Foxconn Wants To Expand American Footprint: Here's Why
Manufacturing giant Foxconn Technology Group has confirmed plans to expand its operations to North America, as customers request more products made in the U.S.A.
Foxconn manufactures technology products for a number of top firms, notably Apple, and the move to expand its operations to North America could be linked to Apple's plan to bring Mac manufacturing back into the States.
"We are looking at doing more manufacturing in the US because, in general, customers want more to be done there," Foxconn spokesman Louis Woo told Bloomberg BusinessWeek in a telephone interview. Woo declined to further elaborate on specific plans or detail which individual clients made the requests.
The news comes after Apple CEO Tim Cook said last week that the Cupertino tech giant will manufacture one of its Mac lines in the U.S. by the end of next year. Apple is not only the world's most valuable company, but is also Foxconn's biggest client. Building Mac computers in the U.S. next year will amount to more than $100 million.

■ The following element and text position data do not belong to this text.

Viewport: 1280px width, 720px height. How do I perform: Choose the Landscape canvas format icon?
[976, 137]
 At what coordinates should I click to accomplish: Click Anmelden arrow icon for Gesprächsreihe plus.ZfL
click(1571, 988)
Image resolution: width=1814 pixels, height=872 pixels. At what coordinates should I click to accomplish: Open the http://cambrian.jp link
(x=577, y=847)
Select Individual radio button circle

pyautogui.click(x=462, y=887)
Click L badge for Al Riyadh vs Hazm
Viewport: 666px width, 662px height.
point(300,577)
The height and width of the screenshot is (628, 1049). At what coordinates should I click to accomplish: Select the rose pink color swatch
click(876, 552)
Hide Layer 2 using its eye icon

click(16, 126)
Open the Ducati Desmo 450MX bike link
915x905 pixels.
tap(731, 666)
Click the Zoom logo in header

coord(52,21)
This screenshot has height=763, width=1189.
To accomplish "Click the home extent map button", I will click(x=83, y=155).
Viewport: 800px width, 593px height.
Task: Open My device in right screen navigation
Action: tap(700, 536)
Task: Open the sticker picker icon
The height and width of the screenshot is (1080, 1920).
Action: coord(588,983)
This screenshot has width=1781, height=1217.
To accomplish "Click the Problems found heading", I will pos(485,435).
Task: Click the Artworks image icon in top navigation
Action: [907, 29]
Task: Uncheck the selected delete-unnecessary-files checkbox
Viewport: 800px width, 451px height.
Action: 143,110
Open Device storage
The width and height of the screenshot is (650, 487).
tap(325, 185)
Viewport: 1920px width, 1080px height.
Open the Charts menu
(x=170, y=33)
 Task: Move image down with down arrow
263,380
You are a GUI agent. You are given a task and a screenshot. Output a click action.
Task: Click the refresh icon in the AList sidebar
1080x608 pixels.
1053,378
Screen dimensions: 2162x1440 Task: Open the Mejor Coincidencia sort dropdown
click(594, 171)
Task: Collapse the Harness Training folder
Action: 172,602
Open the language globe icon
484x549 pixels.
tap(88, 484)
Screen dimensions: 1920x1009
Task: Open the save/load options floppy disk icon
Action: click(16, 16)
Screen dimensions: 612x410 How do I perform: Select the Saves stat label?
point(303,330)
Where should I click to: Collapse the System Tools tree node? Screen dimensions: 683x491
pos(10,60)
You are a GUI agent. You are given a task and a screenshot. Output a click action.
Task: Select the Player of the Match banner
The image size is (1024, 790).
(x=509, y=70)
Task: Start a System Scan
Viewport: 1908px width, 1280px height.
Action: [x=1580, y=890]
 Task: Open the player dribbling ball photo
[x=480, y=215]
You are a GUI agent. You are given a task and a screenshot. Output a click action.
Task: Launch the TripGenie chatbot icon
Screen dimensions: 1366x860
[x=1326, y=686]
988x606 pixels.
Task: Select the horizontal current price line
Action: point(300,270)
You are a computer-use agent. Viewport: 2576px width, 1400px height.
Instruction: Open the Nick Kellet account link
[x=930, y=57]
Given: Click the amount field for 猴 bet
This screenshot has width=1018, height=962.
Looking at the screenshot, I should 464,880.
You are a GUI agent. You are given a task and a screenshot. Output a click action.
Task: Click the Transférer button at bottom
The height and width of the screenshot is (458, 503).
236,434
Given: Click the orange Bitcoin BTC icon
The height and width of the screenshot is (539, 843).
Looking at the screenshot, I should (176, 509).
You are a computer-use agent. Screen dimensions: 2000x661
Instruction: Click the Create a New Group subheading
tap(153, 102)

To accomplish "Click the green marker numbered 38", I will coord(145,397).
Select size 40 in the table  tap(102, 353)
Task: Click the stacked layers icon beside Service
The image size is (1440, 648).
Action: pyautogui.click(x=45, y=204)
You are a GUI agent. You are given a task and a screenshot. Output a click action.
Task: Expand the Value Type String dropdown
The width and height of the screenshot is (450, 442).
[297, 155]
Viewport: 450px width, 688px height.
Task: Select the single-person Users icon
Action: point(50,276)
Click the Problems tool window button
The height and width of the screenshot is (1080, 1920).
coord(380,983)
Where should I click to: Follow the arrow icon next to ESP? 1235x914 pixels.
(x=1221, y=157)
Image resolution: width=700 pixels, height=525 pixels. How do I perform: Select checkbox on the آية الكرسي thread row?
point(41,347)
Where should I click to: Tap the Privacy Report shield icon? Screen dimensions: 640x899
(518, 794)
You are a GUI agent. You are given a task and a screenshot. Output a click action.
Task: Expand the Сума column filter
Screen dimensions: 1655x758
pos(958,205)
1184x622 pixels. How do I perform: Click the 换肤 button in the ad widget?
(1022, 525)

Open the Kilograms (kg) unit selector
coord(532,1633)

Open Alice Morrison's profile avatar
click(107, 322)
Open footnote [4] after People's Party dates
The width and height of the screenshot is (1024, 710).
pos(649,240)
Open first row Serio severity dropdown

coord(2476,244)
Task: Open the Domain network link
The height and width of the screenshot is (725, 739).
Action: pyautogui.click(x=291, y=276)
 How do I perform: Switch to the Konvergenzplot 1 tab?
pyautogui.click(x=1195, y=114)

According to Woo, Foxconn has more than 1.6 million workers globally, including in factories in California and Texas, making partially-assembled products such as servers.
"Supply chain is one of the big challenges for U.S. expansion," Woo told Bloomberg. "In addition, any manufacturing we take back to the U.S. needs to leverage high-value engineering talent there in comparison to the low-cost labor of China."
At a forum last month, Foxconn chairman Terry Gou detailed plans to take U.S. engineers to Asia and train them in manufacturing there before deploying them back home. Gou's comments came after word first spread in November that Foxconn was considering U.S.-based factories. The manufacturer was reportedly weighing the possibility of opening up shop in several U.S. cities such as Detroit and Los Angeles.
"[Gou only floated] the possibility of Foxconn providing opportunities for engineers in the US to visit the company's facilities in China for technical exchanges as part of a larger program to further develop and promote automation in the manufacturing sector," a Foxconn spokeswoman said at the time.
While Woo did not elaborate on the company's plans, one thing's for sure now: Foxconn is definitely considering a U.S. expansion to meet the needs and requests of its customers, and to "leverage the high-value engineering talent" in the U.S. market.